A photo of all the RSM organizers

Re-Imagining Safety Michigan Kick-Off and Training

From Left to Right: Nicholas Buckingham, Desiraé Simmons, Anna Lemler, Lauren Thomas, Dez Squire, Tore Price, and Liz Kennedy

Earlier this month, we celebrated the launch of Reimagining Safety Michigan (RSM) and its beautiful new website. RSM is a collective of organizations committed to advancing a vision of liberation from carceral-based systems in Michigan. The launch included a grounding session, a walkthrough of the new materials, and a training of how to use the resources on the RSM website.  DJC is proud to be a member RSM alongside: ACLU-Michigan, American Friends Service Committee – Michigan Criminal Justice Program, Care-Based Safety,  Interfaith Council for Peace and Justice, Liberation Empathy Advocacy Future, LINC UP,  Michigan Liberation, Michigan Roundtable for Just Communities.

The event, hosted at The Love Building on April 12, 2026, drew between 30 and 40 people from around Michigan.  The launch began with somatic exercises led by Nicholas Buckingham from MI Liberation, who showed participants how to release tension from the body and regulate the nervous system. Somatics is a form of movement and body work that emphasizes internal physical perception and personal embodied experience. Nick explained how somatics is connected to RSM’s work, and how it helps move the work forward by allowing us to check in with our bodies as we move through a chaotic world, handling heavy realities. 
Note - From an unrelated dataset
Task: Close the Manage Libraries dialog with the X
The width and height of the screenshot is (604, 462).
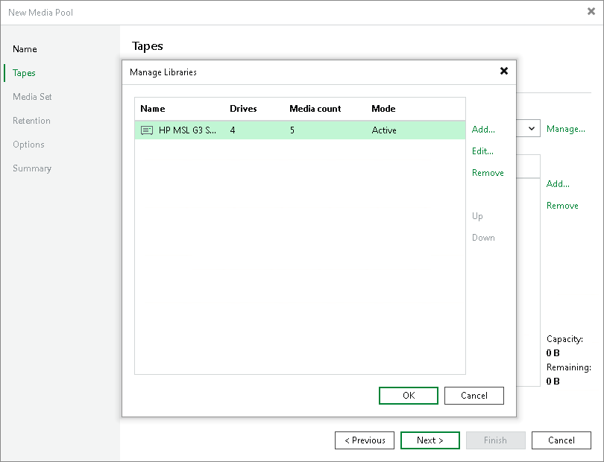Action: click(504, 72)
Participants stretching out the tension in their bodies

Following a big stretch and release with Nick, Desiraé Simmons, Director of the Interfaith Council for Peace & Justice, led participants through the RSM Platform. Desiraé grounded the room in the freedom dreams behind this work. RSM shares an abolitionist vision of the future, centered on a platform of seven transformative priorities, listed below.
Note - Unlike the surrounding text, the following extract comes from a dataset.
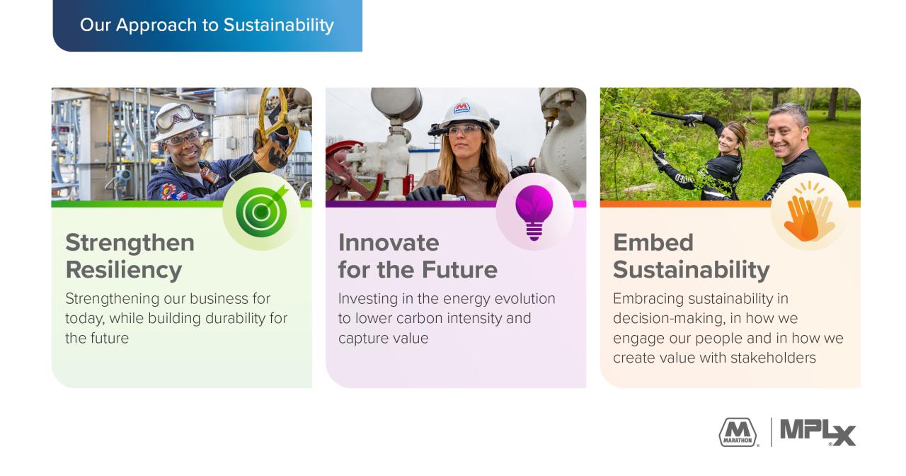This screenshot has width=906, height=476.
Task: Click the purple lightbulb icon
Action: click(534, 211)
We imagine a future where:

  1. Governance is determined by, and with, the people.
  2. Resources are invested in care and beloved community.
  3. We claim the audicity to imagine.
  4. Repair and care is centered by all.
  5. We practice a culture of accountability.
  6. We get free, stay free, and help free others.
  7. We center the most harmed, including in our advocacy.
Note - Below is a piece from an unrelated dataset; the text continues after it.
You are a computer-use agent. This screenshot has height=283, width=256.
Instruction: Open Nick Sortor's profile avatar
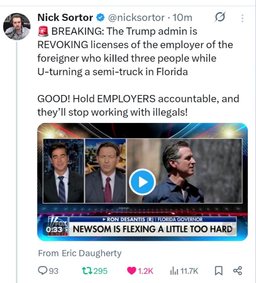[x=17, y=26]
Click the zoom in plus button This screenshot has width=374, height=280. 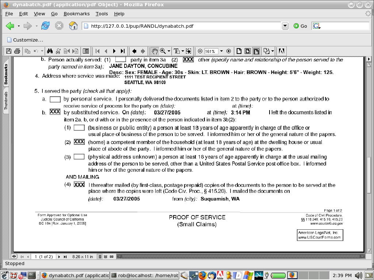click(229, 51)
Everyone in the room was asked to pick 1-3 WeGovern principles that they could pour into daily to share at their tables, and we discussed how individuals can’t do everything at once, but if we each chose our areas of focus, together we would cover much more ground. Through the priorities, participants were introduced to the concept of participatory budgeting, a process which allows greater democratic control over budget priorities. As part of determining where budget priorities should lie, RSM has developed an evaluation rubric for safety that asks important questions to help determine if a policy or action falls in line with anti-carceral principles. We also walked through RSM’s Power Map, an incredible new resource that shows where criminal justice money is being spent, and the stakeholders in charge of decision-making. 

RSM’s Michigan Criminal Legal Power Map (download here)

Rounding out the afternoon, DJC’s own Community Legal Advocate, Lauren Thomas led the room though the community facilitation training guide, showing participants  how to use RSM’s new website and resources. Lauren stressed that you do not need prior facilitation experience to work with these resources. As a collective, it’s important to us that the tools we produce are accessible and easy to use so that anyone can join in the movement. Lauren closed out the afternoon by inviting everyone to keep in touch and be on the lookout for a Lansing gathering sometime in the next few months. 

DJC’s Lauren Thomas advocating for care as a rubric for safety

DJC is thrilled to be a part of this collective work, and we hope you will join us in using the RSM tools to advocate for divesting from incarceration and investing in communities across Michigan. Our deepest gratitude to the Love Building and everyone who made it out to the launch! We hope to see you all again soon as we organize together for an abolitionist world.